• [THE PROBLEM]: Collect each line from the rows below that contains the word "blue" and copy it in full.

• [EXERCISE MATERIALS]:
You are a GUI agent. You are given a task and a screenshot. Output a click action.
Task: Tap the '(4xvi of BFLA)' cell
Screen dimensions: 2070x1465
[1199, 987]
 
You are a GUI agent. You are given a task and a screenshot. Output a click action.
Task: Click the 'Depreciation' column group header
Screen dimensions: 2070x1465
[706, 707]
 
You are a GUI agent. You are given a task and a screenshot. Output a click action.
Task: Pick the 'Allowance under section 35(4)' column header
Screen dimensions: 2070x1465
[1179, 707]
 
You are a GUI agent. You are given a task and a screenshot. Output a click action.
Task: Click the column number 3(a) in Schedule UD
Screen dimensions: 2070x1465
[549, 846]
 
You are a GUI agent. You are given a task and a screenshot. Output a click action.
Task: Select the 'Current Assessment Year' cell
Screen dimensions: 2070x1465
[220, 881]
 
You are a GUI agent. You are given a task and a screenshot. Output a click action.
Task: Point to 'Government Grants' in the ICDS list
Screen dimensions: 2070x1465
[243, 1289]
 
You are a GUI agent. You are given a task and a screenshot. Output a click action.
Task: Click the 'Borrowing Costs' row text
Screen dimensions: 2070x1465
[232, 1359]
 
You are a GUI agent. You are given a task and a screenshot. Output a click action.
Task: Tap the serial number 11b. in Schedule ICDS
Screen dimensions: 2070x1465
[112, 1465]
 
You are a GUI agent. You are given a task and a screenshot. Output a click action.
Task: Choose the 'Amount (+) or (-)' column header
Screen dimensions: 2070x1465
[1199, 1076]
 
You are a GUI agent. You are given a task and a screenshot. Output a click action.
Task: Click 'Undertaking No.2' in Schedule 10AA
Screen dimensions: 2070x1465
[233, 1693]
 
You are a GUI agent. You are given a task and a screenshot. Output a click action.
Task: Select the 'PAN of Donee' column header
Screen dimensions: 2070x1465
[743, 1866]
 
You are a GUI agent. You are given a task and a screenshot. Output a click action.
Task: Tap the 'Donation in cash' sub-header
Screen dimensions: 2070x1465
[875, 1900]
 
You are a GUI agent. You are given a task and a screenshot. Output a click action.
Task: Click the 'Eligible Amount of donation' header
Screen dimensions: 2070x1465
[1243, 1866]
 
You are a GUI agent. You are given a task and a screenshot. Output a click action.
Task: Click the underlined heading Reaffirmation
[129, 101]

...

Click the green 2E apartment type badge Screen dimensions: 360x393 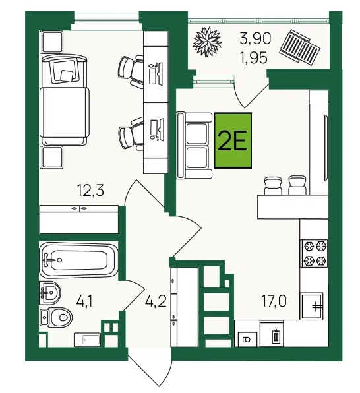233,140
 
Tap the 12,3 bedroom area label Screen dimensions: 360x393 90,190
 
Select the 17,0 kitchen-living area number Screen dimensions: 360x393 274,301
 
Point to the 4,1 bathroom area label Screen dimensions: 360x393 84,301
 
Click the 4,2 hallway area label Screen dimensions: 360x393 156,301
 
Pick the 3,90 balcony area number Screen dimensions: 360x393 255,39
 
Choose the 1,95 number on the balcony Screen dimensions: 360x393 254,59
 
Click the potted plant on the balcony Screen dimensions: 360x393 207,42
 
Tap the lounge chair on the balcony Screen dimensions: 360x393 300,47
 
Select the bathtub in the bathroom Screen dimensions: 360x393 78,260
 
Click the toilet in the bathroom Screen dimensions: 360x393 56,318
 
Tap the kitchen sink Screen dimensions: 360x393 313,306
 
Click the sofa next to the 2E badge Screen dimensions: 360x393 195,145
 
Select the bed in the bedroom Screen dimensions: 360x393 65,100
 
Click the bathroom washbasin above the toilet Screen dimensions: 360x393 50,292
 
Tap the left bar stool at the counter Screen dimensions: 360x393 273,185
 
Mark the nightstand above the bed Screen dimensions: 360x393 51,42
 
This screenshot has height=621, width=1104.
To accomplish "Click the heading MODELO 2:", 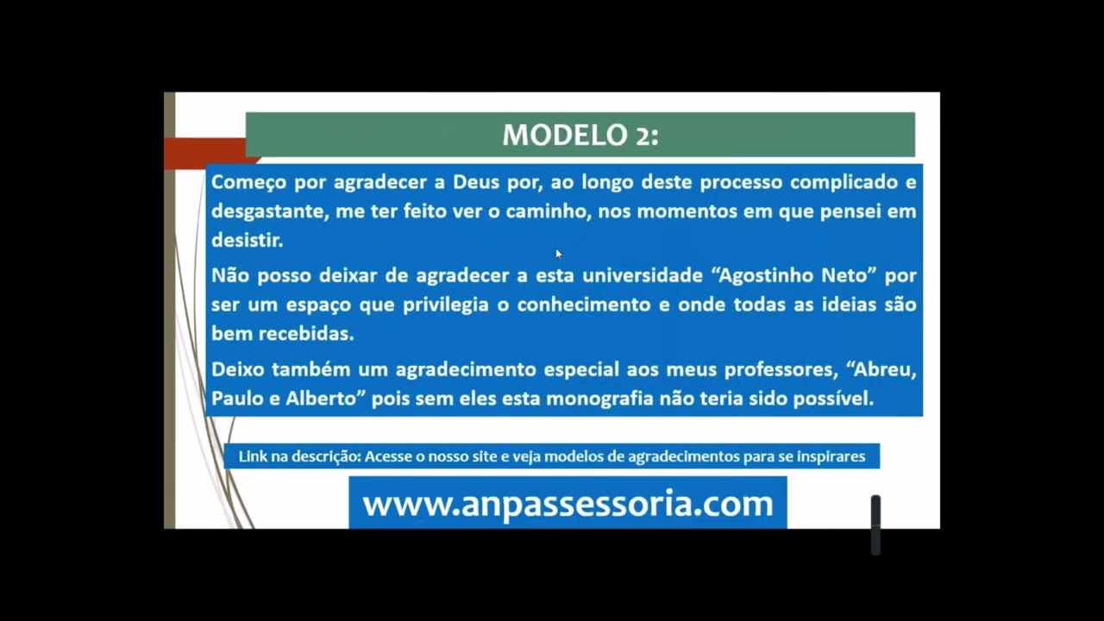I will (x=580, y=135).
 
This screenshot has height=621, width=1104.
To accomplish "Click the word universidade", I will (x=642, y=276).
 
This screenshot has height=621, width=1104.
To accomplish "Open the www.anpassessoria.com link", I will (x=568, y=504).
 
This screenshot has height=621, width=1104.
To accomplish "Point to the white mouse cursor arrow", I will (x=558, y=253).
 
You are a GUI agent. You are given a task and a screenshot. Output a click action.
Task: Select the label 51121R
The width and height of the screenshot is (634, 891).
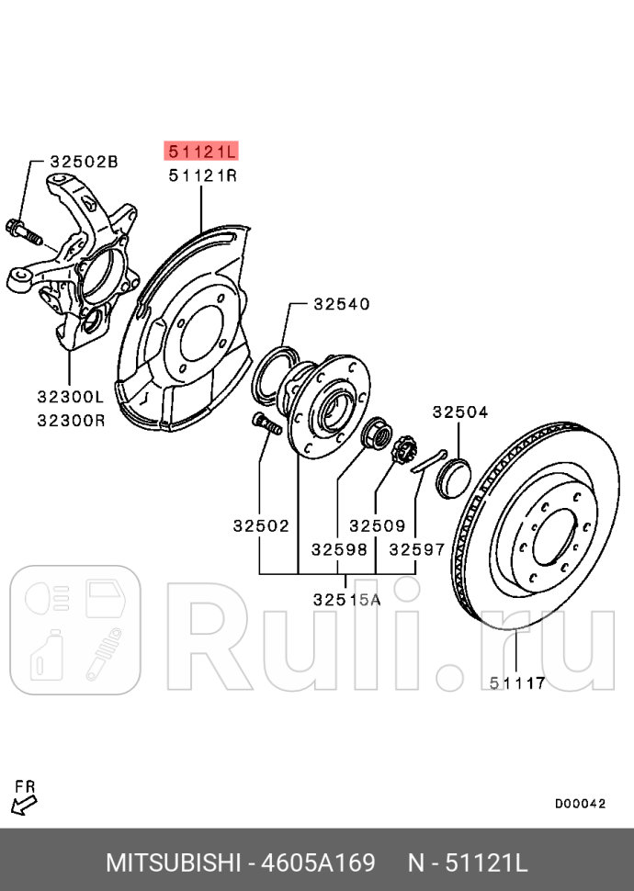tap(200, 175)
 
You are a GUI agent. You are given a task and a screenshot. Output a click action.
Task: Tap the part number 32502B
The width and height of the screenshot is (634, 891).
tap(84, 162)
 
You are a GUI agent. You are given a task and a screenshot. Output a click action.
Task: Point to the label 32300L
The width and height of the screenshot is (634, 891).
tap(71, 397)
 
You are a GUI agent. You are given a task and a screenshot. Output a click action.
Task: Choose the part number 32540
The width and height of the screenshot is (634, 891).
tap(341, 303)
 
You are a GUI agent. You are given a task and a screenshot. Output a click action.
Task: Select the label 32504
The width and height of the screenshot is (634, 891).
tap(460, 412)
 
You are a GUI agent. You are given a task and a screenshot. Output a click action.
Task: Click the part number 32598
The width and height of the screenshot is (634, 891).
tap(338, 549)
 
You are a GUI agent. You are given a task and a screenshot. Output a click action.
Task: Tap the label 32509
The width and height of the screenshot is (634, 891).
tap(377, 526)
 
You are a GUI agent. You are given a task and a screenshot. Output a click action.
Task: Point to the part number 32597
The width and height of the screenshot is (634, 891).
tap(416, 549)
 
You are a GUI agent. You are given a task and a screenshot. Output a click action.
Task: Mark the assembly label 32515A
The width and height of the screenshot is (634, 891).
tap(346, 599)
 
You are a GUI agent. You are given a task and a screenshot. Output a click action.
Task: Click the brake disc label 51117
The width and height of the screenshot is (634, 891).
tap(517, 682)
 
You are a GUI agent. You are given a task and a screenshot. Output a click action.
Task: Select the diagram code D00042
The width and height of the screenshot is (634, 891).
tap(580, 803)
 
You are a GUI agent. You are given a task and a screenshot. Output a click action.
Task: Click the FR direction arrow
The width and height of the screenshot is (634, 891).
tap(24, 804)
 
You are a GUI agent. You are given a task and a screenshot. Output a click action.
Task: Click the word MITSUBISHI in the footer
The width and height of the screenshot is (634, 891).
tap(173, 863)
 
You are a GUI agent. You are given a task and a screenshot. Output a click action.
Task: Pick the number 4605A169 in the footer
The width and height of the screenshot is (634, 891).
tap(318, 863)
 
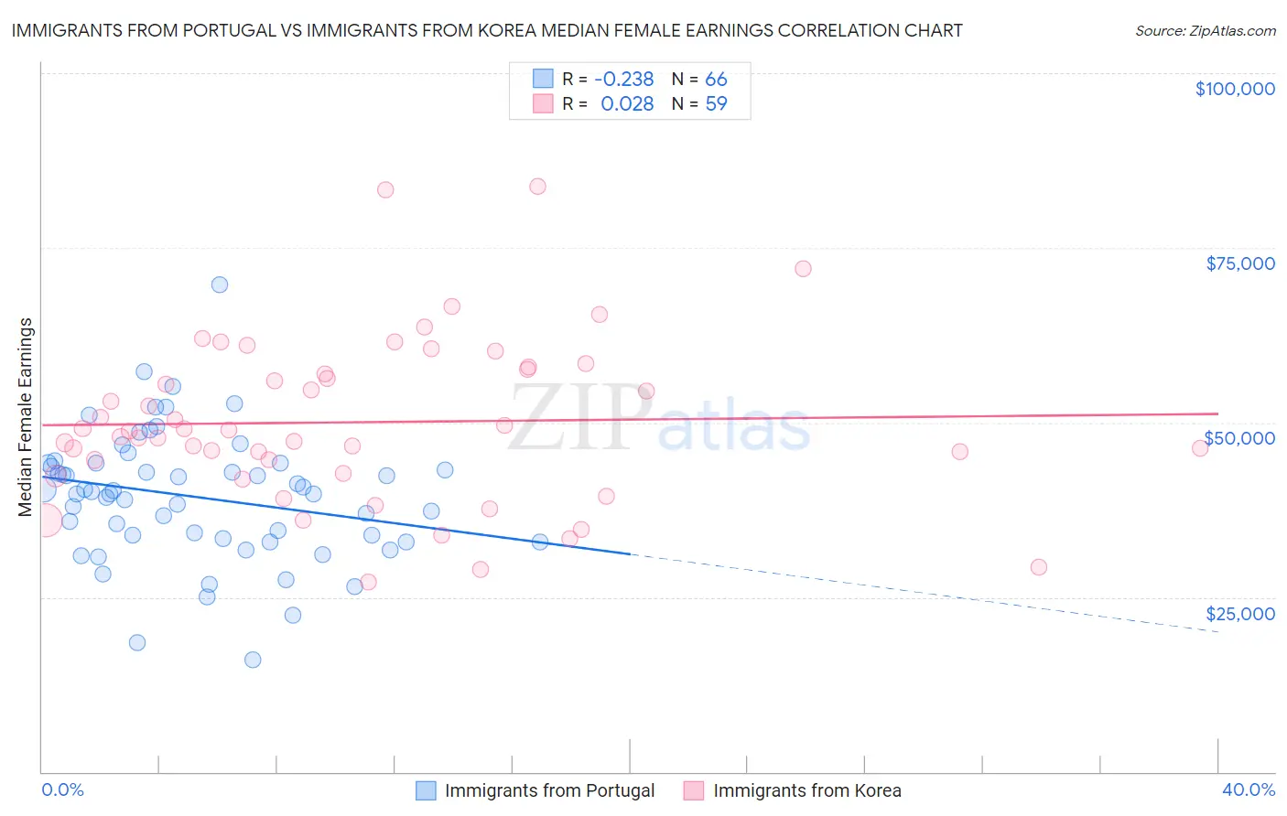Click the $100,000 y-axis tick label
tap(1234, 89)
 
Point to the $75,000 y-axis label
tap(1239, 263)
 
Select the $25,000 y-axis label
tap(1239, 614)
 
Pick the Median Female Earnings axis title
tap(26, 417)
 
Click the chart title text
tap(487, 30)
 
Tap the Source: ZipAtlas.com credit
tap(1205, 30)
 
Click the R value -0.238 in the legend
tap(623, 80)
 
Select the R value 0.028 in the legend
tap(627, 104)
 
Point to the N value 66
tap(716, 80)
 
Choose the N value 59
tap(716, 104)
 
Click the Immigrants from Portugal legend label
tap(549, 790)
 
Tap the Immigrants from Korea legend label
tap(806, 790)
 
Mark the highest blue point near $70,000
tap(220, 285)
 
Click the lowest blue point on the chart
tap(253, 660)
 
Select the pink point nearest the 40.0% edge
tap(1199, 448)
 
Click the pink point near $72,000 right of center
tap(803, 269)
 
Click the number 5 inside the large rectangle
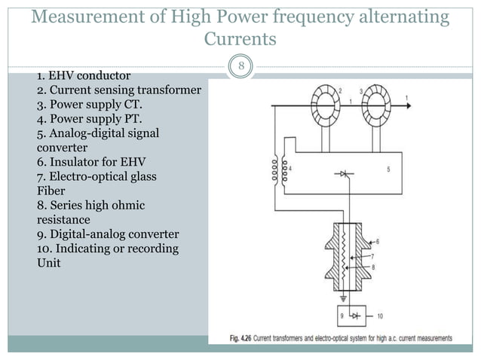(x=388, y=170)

---

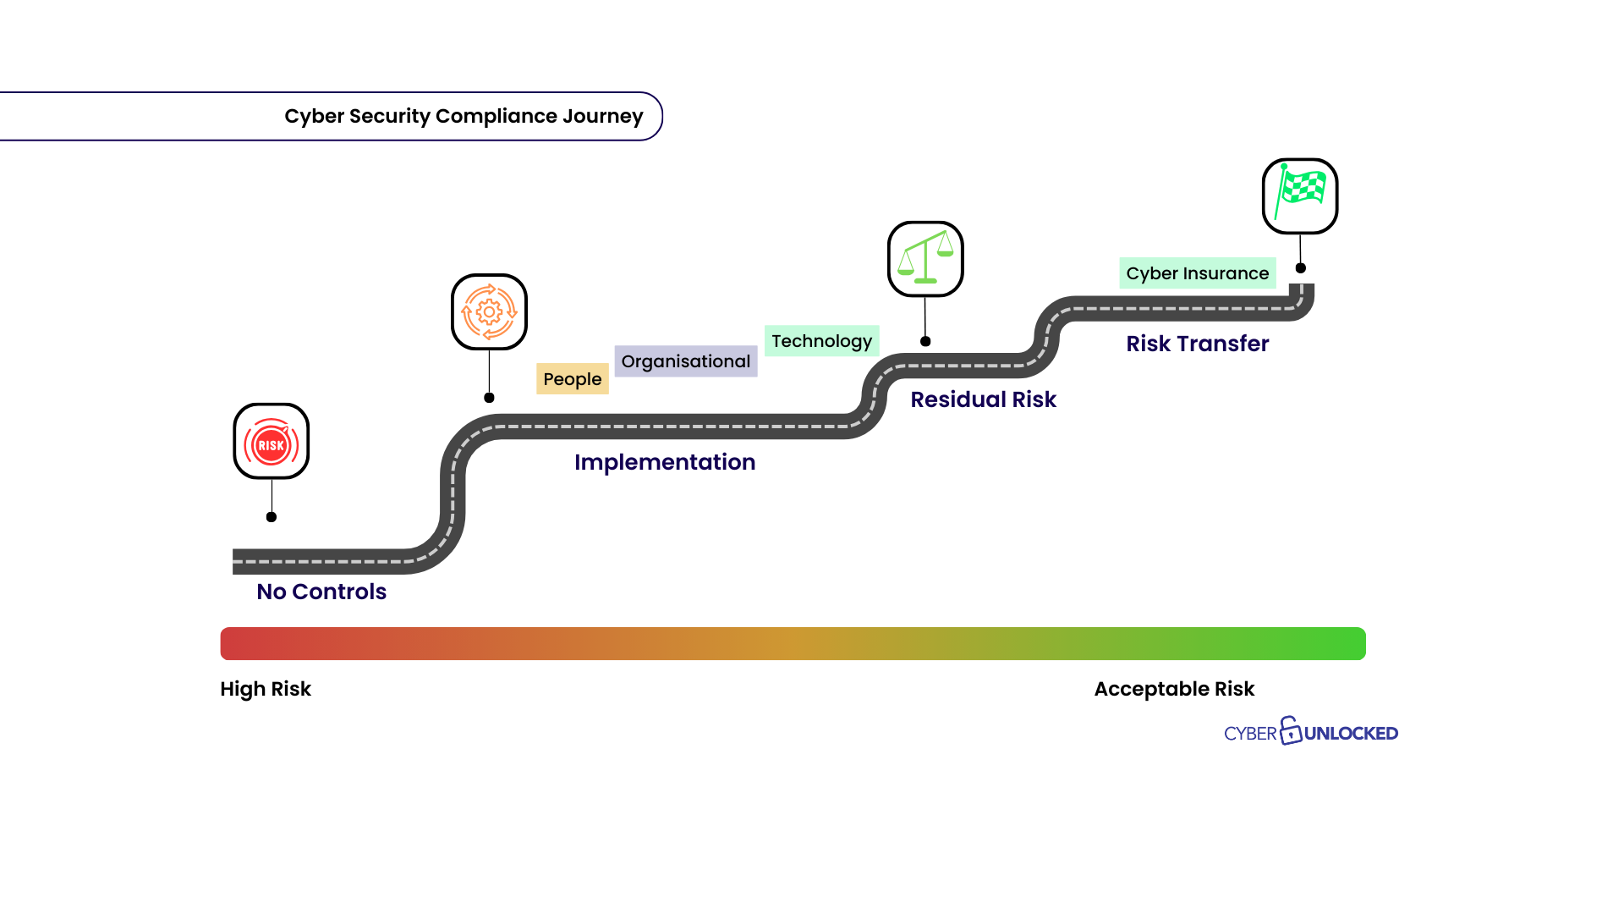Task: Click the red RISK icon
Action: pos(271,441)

• [OUTPUT OF THE TASK]:
Mark the highest blue point near $70,000
Click the lowest blue point on the chart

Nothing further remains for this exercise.